The relevant experts from the China Mining Association frankly stated that it is difficult for us to welcome the "inflection point" in the short-term supply pattern of iron ore. In the second quarter of this year, due to the fall in domestic steel prices, the expansion of iron ore import channels, and the increase in production, iron ore prices have declined due to temporary restraint in demand, but this price drop is only a short-term phenomenon rather than a long-term trend.

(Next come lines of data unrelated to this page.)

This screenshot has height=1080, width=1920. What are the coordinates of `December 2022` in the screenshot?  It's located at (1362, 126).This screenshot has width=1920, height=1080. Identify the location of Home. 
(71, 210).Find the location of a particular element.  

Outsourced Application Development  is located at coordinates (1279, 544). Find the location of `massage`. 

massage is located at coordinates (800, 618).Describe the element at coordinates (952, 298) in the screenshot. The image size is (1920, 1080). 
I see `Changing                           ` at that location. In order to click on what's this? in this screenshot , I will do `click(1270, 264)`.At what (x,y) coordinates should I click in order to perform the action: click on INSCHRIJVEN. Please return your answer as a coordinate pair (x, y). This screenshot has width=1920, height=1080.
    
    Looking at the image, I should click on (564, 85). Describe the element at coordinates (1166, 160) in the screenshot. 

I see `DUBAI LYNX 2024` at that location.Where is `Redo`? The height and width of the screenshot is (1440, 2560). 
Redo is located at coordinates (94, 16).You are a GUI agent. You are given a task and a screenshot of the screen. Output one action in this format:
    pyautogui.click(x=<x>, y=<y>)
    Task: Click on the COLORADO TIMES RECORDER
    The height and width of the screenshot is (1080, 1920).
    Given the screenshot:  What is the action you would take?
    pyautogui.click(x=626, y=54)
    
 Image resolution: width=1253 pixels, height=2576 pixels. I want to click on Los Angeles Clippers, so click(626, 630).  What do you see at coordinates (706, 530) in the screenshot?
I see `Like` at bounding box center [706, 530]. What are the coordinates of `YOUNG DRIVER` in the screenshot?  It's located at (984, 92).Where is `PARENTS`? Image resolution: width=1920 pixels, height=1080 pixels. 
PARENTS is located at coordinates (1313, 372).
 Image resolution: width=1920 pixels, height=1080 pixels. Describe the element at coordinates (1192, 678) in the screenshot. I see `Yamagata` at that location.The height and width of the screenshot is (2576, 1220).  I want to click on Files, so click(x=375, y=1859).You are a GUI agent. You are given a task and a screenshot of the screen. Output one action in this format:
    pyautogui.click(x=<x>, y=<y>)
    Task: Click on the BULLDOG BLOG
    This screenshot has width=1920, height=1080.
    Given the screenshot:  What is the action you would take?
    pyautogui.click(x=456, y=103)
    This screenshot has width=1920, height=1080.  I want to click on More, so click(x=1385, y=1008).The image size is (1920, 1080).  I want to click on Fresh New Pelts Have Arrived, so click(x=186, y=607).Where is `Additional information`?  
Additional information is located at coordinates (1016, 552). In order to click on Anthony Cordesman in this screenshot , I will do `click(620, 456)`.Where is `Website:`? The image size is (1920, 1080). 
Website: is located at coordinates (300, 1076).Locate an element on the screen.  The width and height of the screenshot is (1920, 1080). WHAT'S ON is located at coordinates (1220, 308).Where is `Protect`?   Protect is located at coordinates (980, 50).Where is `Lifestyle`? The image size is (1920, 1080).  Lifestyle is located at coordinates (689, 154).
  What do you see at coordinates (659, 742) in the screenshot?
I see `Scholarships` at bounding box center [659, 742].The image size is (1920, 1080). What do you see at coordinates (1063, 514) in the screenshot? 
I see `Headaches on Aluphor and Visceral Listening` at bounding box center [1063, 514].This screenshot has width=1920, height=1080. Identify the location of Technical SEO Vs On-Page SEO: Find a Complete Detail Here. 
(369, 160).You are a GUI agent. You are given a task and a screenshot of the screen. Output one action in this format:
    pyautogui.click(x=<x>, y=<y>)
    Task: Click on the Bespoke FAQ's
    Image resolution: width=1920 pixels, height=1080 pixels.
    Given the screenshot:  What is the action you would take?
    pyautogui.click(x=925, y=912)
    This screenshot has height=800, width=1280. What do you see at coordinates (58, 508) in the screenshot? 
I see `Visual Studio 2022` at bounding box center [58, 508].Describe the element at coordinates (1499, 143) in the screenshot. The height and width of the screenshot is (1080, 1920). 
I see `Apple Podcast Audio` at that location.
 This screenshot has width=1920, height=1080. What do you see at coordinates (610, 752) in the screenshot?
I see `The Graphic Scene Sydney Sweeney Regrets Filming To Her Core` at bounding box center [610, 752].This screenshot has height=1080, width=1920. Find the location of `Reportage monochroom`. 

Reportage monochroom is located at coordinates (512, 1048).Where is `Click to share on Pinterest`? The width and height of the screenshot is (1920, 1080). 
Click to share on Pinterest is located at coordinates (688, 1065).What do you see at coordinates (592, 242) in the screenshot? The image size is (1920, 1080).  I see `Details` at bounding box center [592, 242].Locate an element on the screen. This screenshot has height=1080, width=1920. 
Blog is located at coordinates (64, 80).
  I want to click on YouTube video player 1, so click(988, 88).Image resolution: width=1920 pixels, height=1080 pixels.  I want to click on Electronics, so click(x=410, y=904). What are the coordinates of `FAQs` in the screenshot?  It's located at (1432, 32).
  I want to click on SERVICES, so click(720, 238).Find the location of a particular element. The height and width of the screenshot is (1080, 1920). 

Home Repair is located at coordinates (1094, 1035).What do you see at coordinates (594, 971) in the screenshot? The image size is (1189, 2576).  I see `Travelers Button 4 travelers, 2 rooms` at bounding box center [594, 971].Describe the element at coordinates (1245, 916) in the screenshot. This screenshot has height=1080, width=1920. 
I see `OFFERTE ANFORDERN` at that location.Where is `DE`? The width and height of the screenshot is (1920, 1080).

“Under the monopoly pattern of iron ore, as the demand of developing countries and emerging economies represented by China continues to grow, international mining giants can still control the supply and demand balance by controlling the release rate of production capacity and control iron ore prices. "An industry source pointed out.

However, the good news that merits attention is that domestic mines still maintain a steady growth momentum, and the process of diversification of imported iron ore in China is accelerating.

Relevant statistics show that from January to June this year, China produced 580 million tons of iron ore, an increase of 22% year-on-year, of which single-month output exceeded 100 million tons. In the first half of the year, the proportion of imported iron ore from Australia, Brazil and India in the total import volume has dropped from 81.7% in the same period of last year to 75.4%, down 6.3% year-on-year; as of June this year, China’s iron ore Import source countries have risen from 37 in the same period last year to 53.